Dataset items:
....

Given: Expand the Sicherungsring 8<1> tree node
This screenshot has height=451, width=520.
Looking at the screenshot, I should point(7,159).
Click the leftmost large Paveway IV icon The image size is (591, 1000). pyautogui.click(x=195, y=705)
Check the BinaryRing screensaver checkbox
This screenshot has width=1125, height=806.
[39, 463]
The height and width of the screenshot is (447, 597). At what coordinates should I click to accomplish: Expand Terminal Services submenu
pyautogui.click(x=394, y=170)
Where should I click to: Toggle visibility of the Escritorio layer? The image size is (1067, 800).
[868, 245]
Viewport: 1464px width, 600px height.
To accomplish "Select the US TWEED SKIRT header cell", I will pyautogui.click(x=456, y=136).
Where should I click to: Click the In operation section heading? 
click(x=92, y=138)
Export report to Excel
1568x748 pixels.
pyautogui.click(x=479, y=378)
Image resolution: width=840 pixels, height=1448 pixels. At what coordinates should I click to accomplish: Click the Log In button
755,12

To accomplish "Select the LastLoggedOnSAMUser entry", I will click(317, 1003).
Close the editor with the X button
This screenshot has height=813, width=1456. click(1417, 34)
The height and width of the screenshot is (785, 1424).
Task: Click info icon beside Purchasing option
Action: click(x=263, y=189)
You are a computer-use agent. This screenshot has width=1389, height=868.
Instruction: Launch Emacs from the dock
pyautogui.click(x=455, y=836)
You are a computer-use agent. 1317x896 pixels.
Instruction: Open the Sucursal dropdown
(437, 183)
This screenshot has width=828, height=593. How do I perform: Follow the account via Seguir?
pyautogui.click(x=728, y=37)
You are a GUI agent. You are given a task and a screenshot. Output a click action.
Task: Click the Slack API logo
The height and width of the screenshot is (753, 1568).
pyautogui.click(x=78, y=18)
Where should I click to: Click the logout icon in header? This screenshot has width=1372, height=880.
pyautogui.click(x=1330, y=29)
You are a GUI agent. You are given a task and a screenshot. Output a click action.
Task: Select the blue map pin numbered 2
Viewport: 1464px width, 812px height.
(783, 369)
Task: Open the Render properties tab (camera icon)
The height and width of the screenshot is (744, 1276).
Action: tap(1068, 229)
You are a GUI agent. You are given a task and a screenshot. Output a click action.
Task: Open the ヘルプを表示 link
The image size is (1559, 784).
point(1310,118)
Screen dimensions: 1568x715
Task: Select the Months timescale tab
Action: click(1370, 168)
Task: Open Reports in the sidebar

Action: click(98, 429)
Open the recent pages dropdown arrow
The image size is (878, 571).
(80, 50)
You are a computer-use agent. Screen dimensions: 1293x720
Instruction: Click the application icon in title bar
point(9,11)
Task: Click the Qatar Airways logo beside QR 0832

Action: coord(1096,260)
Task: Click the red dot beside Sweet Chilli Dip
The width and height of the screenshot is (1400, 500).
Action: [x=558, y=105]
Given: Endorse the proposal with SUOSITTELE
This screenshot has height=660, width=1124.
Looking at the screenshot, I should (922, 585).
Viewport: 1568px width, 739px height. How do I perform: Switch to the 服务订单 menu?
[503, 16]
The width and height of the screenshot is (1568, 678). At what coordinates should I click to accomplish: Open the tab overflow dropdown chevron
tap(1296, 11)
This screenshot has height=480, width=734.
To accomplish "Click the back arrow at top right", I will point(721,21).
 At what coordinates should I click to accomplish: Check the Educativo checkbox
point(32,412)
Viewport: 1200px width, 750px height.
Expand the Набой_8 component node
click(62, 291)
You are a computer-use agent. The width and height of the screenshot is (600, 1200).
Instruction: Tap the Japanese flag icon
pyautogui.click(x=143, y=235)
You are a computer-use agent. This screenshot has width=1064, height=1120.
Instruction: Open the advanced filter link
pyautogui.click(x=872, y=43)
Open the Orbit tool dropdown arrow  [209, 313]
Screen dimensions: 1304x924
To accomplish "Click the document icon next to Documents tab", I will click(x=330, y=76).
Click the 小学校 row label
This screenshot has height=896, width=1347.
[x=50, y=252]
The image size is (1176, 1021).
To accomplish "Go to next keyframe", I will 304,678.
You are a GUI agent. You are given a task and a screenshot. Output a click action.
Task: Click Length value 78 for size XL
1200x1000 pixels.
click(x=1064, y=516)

....

:: Job ::
Find every line in the listing above that contains the word "Where" and copy each of those lines.

:: Response to the exercise ::
Where should I click to: Toggle visibility of the Escritorio layer? The image size is (1067, 800).
Where should I click to: Click the In operation section heading? 
Where should I click to: Click the logout icon in header? This screenshot has width=1372, height=880.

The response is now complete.